(Stored data):
-=-=-=-=-

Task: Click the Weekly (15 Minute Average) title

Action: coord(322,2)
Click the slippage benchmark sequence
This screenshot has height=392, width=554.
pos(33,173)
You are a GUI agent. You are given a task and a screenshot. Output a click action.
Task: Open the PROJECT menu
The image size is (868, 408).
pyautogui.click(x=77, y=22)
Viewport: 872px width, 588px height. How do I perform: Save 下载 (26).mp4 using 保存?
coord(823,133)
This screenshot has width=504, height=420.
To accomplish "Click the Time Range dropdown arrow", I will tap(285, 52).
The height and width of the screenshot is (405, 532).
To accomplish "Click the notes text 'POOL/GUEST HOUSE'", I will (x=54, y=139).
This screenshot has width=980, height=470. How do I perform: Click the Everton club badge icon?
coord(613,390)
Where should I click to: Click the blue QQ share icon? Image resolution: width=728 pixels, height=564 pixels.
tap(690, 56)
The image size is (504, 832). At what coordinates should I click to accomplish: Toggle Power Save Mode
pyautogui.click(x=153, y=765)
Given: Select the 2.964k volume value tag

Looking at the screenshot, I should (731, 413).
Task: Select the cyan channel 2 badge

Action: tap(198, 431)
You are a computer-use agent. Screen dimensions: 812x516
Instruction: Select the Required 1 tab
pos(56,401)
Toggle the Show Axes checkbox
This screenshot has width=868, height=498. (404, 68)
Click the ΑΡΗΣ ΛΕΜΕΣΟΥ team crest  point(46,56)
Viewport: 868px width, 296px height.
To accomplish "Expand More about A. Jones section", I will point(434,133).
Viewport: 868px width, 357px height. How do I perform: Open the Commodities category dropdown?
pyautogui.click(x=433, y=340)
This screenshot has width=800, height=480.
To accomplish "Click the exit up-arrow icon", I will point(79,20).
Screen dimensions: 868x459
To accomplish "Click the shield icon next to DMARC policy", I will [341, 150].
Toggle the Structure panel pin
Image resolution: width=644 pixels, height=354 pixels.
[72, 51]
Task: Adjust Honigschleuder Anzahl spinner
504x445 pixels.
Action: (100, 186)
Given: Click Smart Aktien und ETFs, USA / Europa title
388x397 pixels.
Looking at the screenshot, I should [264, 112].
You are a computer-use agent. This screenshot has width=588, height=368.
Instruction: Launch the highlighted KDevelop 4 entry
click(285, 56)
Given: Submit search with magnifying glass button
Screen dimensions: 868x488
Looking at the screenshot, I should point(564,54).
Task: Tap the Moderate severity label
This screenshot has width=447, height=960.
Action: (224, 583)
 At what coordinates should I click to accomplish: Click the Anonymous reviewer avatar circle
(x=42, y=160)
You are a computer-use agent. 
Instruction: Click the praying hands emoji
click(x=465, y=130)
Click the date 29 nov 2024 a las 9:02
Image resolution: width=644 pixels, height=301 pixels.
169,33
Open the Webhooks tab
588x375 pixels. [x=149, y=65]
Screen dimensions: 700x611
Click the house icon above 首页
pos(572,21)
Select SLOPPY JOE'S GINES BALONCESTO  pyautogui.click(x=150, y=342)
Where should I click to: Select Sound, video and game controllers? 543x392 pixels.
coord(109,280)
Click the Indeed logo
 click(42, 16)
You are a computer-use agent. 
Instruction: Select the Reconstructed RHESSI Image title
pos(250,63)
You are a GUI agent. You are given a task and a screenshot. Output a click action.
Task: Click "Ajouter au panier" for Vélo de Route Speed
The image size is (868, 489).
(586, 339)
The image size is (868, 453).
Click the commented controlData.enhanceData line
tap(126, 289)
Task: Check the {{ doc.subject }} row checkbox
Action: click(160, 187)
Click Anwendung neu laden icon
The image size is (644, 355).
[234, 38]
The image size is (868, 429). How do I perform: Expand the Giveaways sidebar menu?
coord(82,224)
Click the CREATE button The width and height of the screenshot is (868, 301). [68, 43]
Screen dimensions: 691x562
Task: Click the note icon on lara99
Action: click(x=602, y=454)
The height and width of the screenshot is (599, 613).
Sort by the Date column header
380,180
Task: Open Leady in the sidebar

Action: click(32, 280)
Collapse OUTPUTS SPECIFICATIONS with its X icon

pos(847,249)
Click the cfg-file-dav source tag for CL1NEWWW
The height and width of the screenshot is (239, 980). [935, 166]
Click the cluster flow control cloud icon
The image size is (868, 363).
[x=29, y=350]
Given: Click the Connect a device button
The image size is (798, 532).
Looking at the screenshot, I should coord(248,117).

-=-=-=-=-

(Requirement): Copy out all the lines of the records that include "computer".

(Response to the exercise):
You are a computer-use agent. Screen dimensions: 812x516
You are a computer-use agent. This screenshot has width=588, height=368.
You are a computer-use agent. 
You are a computer-use agent. 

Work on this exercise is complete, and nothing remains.